§ TRY IT: Please transcribe the entries below without omitting a single character.

Start of DATASET EXTRACT

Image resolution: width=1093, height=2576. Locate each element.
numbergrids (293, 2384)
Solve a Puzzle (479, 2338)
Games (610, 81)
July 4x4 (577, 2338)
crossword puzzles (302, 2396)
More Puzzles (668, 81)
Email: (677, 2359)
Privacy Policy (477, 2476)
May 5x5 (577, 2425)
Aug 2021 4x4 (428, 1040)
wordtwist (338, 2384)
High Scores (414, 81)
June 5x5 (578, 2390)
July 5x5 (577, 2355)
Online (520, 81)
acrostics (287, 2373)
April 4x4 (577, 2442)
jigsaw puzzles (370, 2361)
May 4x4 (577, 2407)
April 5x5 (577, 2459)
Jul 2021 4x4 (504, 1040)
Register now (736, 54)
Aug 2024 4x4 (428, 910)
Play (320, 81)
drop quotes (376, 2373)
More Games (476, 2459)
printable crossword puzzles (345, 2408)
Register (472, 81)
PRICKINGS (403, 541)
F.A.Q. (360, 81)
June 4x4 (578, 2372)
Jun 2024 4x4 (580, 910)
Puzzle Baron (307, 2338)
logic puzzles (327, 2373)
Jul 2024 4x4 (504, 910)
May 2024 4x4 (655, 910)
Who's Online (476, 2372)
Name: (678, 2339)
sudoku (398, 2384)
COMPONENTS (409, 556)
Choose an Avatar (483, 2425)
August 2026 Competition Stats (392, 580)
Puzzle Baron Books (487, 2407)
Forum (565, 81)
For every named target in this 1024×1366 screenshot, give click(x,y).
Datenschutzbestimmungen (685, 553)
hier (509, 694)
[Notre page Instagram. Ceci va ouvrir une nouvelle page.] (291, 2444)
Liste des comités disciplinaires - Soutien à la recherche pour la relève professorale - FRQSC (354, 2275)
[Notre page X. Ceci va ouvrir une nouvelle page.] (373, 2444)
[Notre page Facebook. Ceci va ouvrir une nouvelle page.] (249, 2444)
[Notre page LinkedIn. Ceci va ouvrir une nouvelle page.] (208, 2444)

End of DATASET EXTRACT

§ OUTPUT OF THE TASK:
Image resolution: width=1093, height=2576. Locate each element.
numbergrids (293, 2384)
Solve a Puzzle (479, 2338)
Games (610, 81)
July 4x4 (577, 2338)
crossword puzzles (302, 2396)
More Puzzles (668, 81)
Email: (677, 2359)
Privacy Policy (477, 2476)
May 5x5 (577, 2425)
Aug 2021 4x4 (428, 1040)
wordtwist (338, 2384)
High Scores (414, 81)
June 5x5 (578, 2390)
July 5x5 (577, 2355)
Online (520, 81)
acrostics (287, 2373)
April 4x4 (577, 2442)
jigsaw puzzles (370, 2361)
May 4x4 (577, 2407)
April 5x5 (577, 2459)
Jul 2021 4x4 (504, 1040)
Register now (736, 54)
Aug 2024 4x4 (428, 910)
Play (320, 81)
drop quotes (376, 2373)
More Games (476, 2459)
printable crossword puzzles (345, 2408)
Register (472, 81)
PRICKINGS (403, 541)
F.A.Q. (360, 81)
June 4x4 (578, 2372)
Jun 2024 4x4 (580, 910)
Puzzle Baron (307, 2338)
logic puzzles (327, 2373)
Jul 2024 4x4 (504, 910)
May 2024 4x4 (655, 910)
Who's Online (476, 2372)
Name: (678, 2339)
sudoku (398, 2384)
COMPONENTS (409, 556)
Choose an Avatar (483, 2425)
August 2026 Competition Stats (392, 580)
Puzzle Baron Books (487, 2407)
Forum (565, 81)
For every named target in this 1024×1366 screenshot, give click(x,y).
Datenschutzbestimmungen (685, 553)
hier (509, 694)
[Notre page Instagram. Ceci va ouvrir une nouvelle page.] (291, 2444)
Liste des comités disciplinaires - Soutien à la recherche pour la relève professorale - FRQSC (354, 2275)
[Notre page X. Ceci va ouvrir une nouvelle page.] (373, 2444)
[Notre page Facebook. Ceci va ouvrir une nouvelle page.] (249, 2444)
[Notre page LinkedIn. Ceci va ouvrir une nouvelle page.] (208, 2444)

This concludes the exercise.